O cálculo é feito com base no volume e categoria de resíduo (óleo de cozinha, embalagem longa vida, metais, vidros, papel, plásticos e eletrônicos) e o valor acumulado pode ser utilizado por meio do cartão para diversas finalidades, como gastos com transporte, recarga de celular, alimentação e até compras internacionais.
Consultoria para educação pública
Outro negócio nascido para resolver uma das principais dores sociais do País – a educação – é a Elos, consultoria de planejamento e orientação educacional de Santo André, no Grande ABC. Criada em 2011 pelas educadoras Claudia Zuppini e Silvana Tamassia, a empresa contribui para a formação de professores, equipes gestoras, equipes técnicas e lideranças das secretarias das escolas, com o objetivo de qualificar a prática pedagógica.
Entendendo que as metodologias antigas não são tão eficazes quando aplicadas nas salas de aula de hoje, a Elos teve seu curso de gestão para aprendizagem reconhecido pela Unesco como um dos seis melhores da América Latina.
“O cenário atual da educação no Brasil traz números não tão animadores”, diz Silvana Tamassia. “Os resultados estão crescendo a passos lentos e existem grandes desafios para os professores.

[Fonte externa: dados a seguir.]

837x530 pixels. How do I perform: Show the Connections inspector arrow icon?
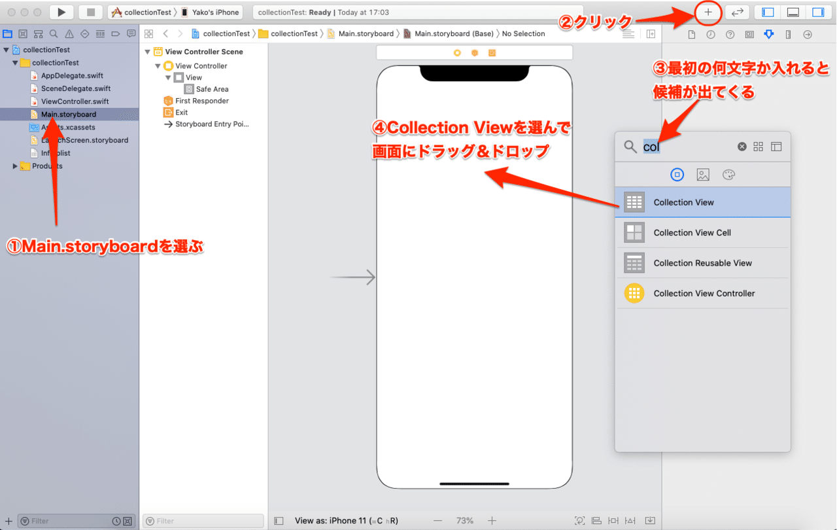click(x=808, y=34)
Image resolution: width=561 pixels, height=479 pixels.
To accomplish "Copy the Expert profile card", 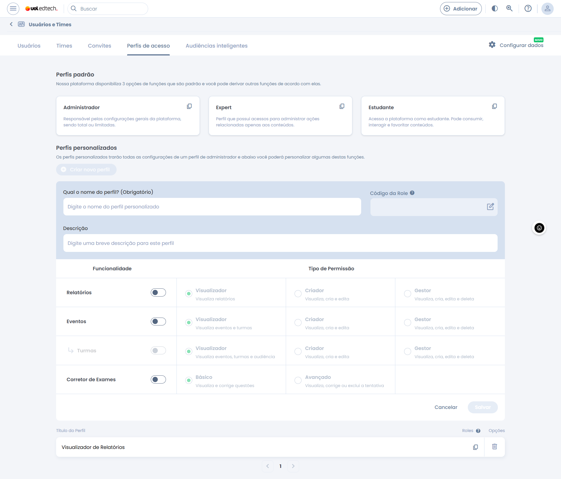I will pyautogui.click(x=342, y=106).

Um deles é entender que cada sala de aula é uma sala de aula.”
A ideia da empresa é envolver professores e toda a comunidade gestora para compreender e adaptar metodologias de ensino que dialoguem de fato com a realidade dos alunos – e a realidade local de cada escola. A consultoria, que atuou em mais de 4 mil escolas públicas de 25 estados brasileiros em seus 10 anos de vida, já impactou o aprendizado de mais de 1,8 milhões de alunos.